The Sweden-based streaming giant will expand its podcast offerings with the more than 30 audio programs produced by The Ringer. The upstart company is helmed by sports expert and podcaster Bill Simmons, whom Spotify said it expects to hire along with The Ringer’s roughly 90 employees.

“The Ringer’s proven track record of creating distinctive cultural content as well as discovering and developing top tier talent will make them a formidable asset for Spotify,” Dawn Ostroff, Spotify’s chief content officer, said in a statement.

Spotify did not disclose the price of the deal, which is expected to close in the first quarter of this year. It comes as Spotify listeners flock to podcasts — more than 16 percent of its active users now engage with them, and the total number of hours streamed spiked nearly 200 percent in the fourth quarter of last year compared to a year prior, the company said.
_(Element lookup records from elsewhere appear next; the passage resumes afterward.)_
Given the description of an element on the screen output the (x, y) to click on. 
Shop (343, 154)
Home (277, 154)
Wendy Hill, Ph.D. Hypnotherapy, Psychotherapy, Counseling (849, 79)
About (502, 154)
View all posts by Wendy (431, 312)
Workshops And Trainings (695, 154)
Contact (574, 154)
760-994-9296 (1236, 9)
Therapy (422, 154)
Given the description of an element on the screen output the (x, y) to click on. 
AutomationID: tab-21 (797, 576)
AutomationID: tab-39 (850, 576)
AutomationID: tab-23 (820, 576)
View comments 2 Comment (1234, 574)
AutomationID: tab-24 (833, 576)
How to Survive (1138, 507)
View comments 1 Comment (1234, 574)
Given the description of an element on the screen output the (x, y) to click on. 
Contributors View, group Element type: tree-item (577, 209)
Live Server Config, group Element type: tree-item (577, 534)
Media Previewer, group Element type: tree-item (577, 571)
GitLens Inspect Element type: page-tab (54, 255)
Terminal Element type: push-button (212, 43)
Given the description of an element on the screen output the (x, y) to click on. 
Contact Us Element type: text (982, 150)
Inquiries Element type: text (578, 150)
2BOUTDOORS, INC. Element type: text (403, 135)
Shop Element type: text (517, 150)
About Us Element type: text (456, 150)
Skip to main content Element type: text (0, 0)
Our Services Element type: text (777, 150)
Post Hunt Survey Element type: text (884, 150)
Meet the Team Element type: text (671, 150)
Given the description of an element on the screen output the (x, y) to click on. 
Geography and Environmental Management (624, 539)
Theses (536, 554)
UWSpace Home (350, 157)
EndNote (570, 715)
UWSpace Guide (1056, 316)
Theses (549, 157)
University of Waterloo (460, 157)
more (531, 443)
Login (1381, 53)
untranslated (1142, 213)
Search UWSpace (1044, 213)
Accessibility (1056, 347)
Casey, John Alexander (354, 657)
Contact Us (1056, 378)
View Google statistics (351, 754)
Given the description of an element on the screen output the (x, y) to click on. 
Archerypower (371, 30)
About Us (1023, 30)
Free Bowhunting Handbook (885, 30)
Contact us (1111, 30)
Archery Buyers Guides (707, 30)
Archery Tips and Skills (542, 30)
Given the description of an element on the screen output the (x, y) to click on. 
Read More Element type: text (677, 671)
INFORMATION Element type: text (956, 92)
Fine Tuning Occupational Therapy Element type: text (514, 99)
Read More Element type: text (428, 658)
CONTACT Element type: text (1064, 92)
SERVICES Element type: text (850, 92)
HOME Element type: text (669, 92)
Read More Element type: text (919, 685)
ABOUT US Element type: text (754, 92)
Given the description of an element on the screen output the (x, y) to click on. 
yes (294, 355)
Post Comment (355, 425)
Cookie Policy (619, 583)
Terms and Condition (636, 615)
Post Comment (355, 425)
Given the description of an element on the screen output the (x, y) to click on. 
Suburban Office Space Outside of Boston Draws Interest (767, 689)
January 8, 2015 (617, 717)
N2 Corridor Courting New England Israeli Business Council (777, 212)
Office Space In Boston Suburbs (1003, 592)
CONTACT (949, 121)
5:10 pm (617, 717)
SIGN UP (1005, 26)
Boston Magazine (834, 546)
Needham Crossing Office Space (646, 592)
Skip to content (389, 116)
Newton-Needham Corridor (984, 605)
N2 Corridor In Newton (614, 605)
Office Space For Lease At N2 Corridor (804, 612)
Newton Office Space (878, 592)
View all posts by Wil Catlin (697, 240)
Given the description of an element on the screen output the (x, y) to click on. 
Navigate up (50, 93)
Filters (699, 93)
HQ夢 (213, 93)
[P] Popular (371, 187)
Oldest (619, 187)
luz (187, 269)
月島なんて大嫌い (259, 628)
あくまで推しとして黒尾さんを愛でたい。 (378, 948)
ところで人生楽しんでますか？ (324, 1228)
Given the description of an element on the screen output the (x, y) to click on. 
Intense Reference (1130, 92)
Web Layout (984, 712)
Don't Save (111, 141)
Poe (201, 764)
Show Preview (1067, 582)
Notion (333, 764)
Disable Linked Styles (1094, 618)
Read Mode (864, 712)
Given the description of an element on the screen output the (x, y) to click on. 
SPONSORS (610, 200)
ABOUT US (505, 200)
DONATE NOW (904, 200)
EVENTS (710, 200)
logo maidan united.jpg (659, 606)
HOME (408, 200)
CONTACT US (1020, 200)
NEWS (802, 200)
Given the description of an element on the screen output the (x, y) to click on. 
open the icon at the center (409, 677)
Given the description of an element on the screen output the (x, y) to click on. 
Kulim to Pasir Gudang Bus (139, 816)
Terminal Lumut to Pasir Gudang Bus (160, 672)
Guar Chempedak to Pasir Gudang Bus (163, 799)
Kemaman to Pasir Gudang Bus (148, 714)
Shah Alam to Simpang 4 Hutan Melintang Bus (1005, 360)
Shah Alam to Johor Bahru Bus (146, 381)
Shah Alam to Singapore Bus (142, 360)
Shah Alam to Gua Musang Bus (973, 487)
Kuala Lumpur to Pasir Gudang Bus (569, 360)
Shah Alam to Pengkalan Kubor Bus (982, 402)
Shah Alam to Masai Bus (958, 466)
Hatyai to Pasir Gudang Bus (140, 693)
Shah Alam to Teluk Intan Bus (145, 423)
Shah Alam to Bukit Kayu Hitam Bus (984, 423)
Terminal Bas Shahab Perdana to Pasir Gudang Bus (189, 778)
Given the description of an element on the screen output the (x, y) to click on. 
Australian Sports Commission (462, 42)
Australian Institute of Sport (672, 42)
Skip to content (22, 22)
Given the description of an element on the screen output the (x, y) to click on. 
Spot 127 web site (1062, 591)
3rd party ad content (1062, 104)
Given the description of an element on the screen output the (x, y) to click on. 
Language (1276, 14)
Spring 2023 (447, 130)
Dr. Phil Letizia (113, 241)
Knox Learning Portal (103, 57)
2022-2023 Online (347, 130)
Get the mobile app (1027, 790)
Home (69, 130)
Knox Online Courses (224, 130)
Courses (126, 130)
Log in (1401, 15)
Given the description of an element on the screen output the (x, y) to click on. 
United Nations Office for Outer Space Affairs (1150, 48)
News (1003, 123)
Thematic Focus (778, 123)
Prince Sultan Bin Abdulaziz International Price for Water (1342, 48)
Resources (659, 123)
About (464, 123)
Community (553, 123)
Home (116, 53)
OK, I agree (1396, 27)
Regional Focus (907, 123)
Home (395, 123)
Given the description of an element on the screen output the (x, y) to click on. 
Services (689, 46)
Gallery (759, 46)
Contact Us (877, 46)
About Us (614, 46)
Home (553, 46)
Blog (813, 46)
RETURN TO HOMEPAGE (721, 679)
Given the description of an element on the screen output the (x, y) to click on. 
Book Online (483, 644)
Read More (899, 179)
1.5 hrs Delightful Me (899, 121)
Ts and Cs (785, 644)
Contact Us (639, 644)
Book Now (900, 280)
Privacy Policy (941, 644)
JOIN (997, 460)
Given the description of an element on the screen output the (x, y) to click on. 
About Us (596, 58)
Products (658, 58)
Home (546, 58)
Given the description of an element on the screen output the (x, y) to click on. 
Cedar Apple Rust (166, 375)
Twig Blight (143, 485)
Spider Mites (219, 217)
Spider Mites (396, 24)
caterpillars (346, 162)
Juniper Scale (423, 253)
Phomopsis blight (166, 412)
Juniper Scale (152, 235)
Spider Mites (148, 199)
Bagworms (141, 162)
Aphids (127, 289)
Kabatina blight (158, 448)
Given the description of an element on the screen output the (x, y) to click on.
But Spotify reported a net loss Wednesday of 209 million euros, or about $230 million, for the last three months of 2019 despite adding 23 million monthly active users. The company’s shares fell 4.7 percent, to $147.

The Ringer is the fourth podcast producer Spotify has purchased in the last year. It announced acquisitions of Gimlet Media and Anchor in February 2019, followed by Parcast in March.

Simmons launched The Ringer in 2016 after his stint leading Grantland, the acclaimed ESPN website that was shuttered in 2015. In addition to its website focusing on sports and pop culture, The Ringer produces its own videos and feature films such as HBO’s 2018 documentary on the late pro wrestler Andre the Giant.

“We spent the last few years building a world-class sports and pop culture multimedia digital company and believe Spotify can take us to another level,” Simmons said in a statement.